JULY 16, 1861:
The
run-up to Bull Run:
Brigadier General Irvin McDowell departs
Washington at the head of the largest land army ever assembled in North America
to date.
McDowell was appointed by President Abraham Lincoln to command the
Army of Northeastern Virginia. Once in this capacity, McDowell was harassed by
impatient politicians and citizens in Washington, who wished to see a quick
battlefield victory over the Confederate Army in northern Virginia. Rebel
forces were too close to Washington, D.C., and most Northerners believed the
war could be won with a single knockout blow.
McDowell, however, was concerned
about the untried nature of his army. He was reassured by President Lincoln,
"You are green, it is true, but they are green also; you are all green
alike."
Against his better judgment, McDowell commenced campaigning.
The general departed Washington with 35,000 men.
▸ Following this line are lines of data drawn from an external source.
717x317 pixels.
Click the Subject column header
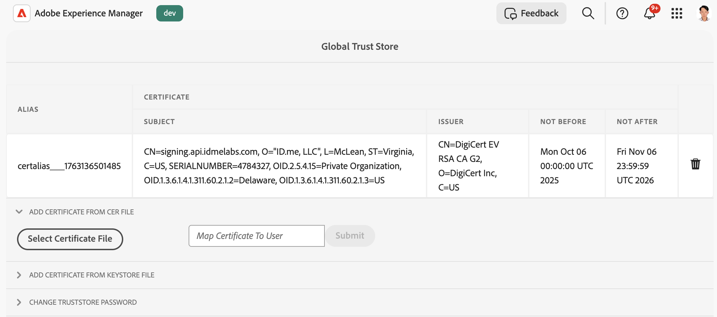(159, 122)
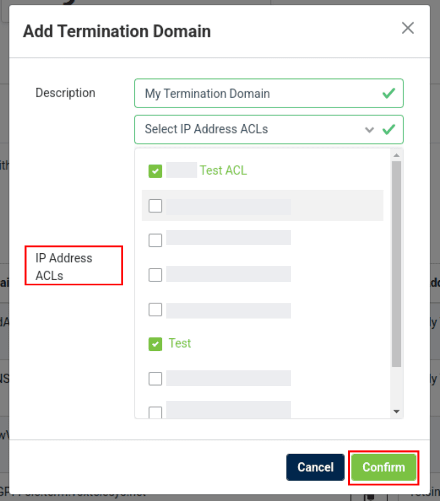Click the ACL list scroll down arrow

coord(396,411)
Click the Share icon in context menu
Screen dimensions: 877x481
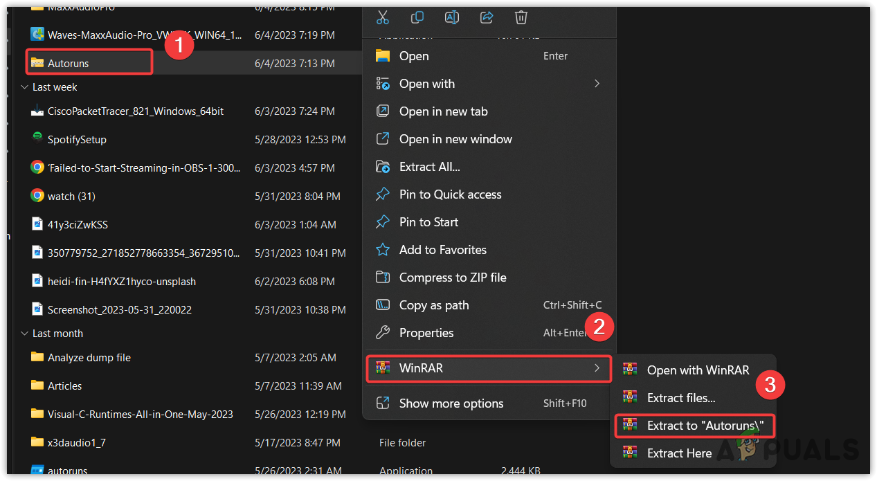click(487, 17)
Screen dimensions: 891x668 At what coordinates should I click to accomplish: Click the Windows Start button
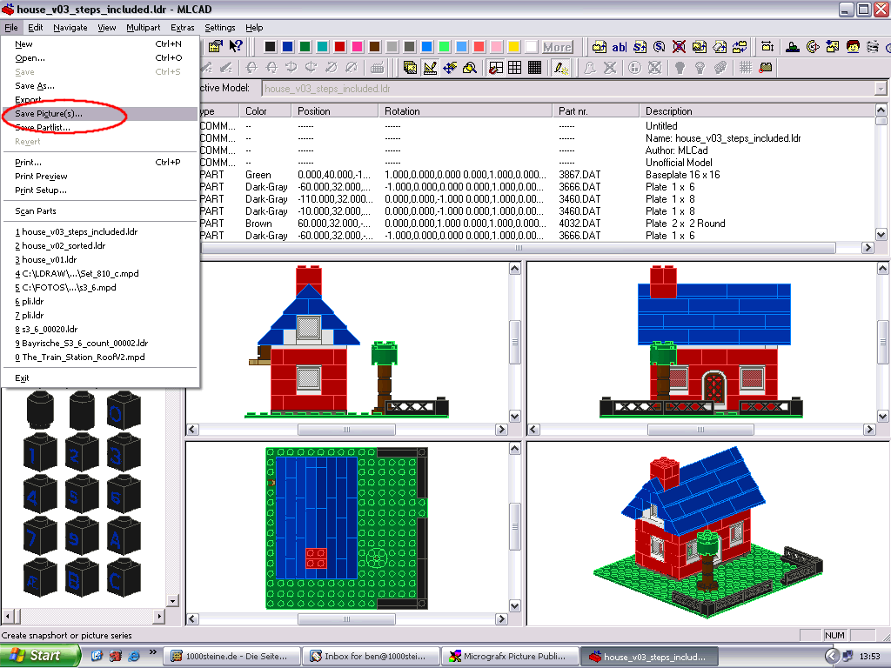point(39,656)
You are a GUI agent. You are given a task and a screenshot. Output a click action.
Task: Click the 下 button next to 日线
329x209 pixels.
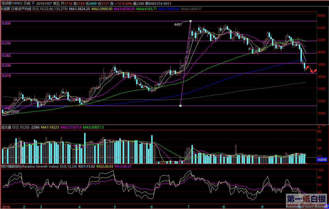[x=33, y=4]
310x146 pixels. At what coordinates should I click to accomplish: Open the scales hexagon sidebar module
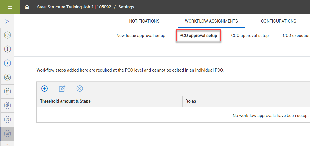(8, 105)
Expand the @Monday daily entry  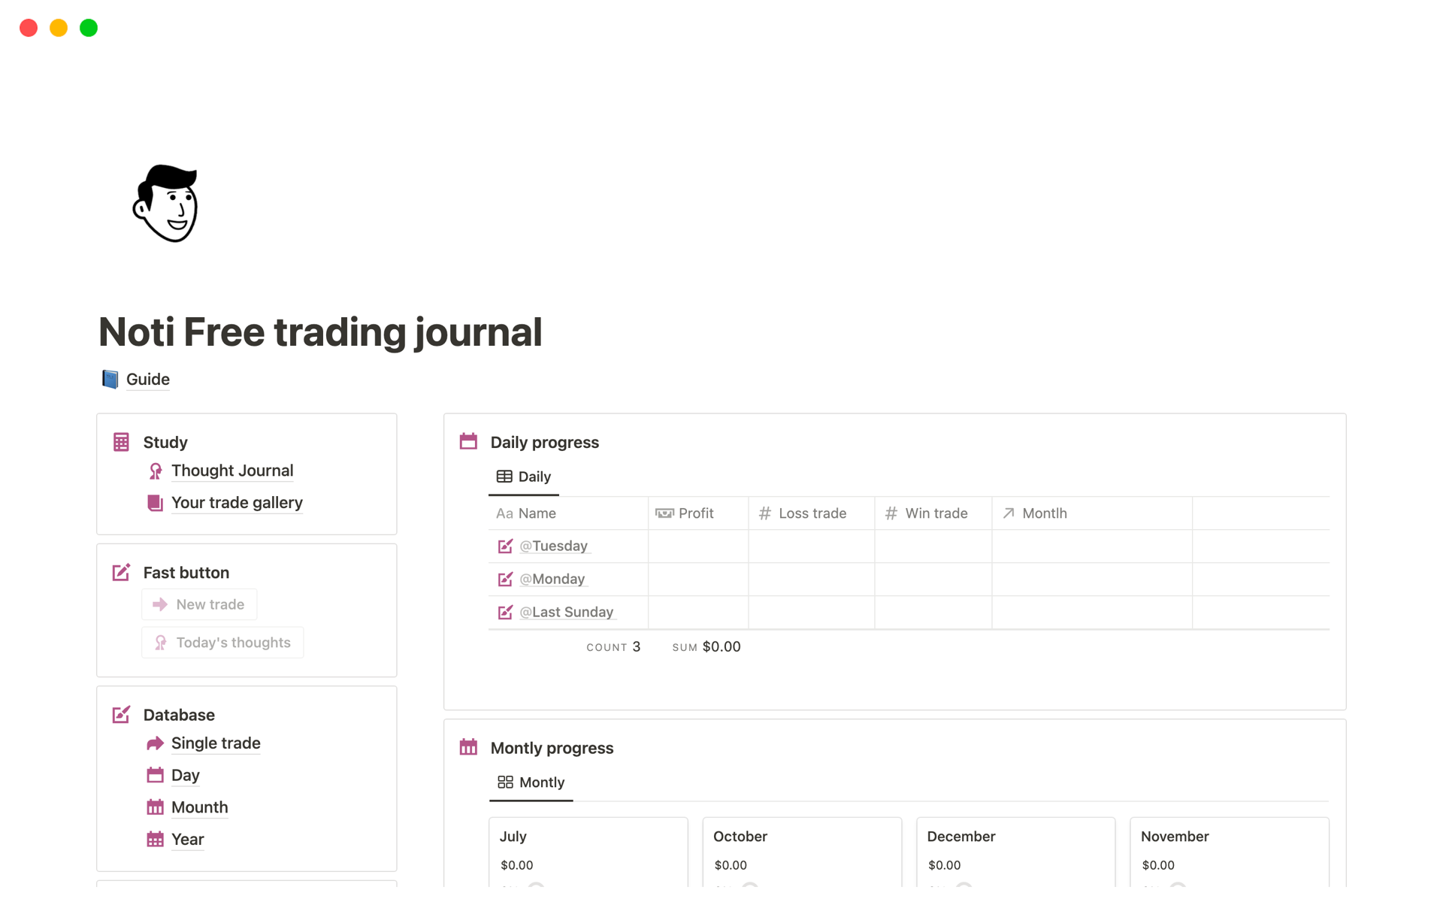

McDowell's plan was to move westward in three columns, make a diversionary
attack on the Confederate line with two columns at Bull Run, near Manassas,
Virginia, while the third column moved around the Confederates' right flank to
the south, cutting the railroad to Richmond and threatening the rear of the
rebel army. He assumed that the Confederates would be forced to abandon
Manassas Junction and fall back to the Rappahannock River, the next defensible
line in Virginia, which would relieve some of the pressure on Washington, D.C.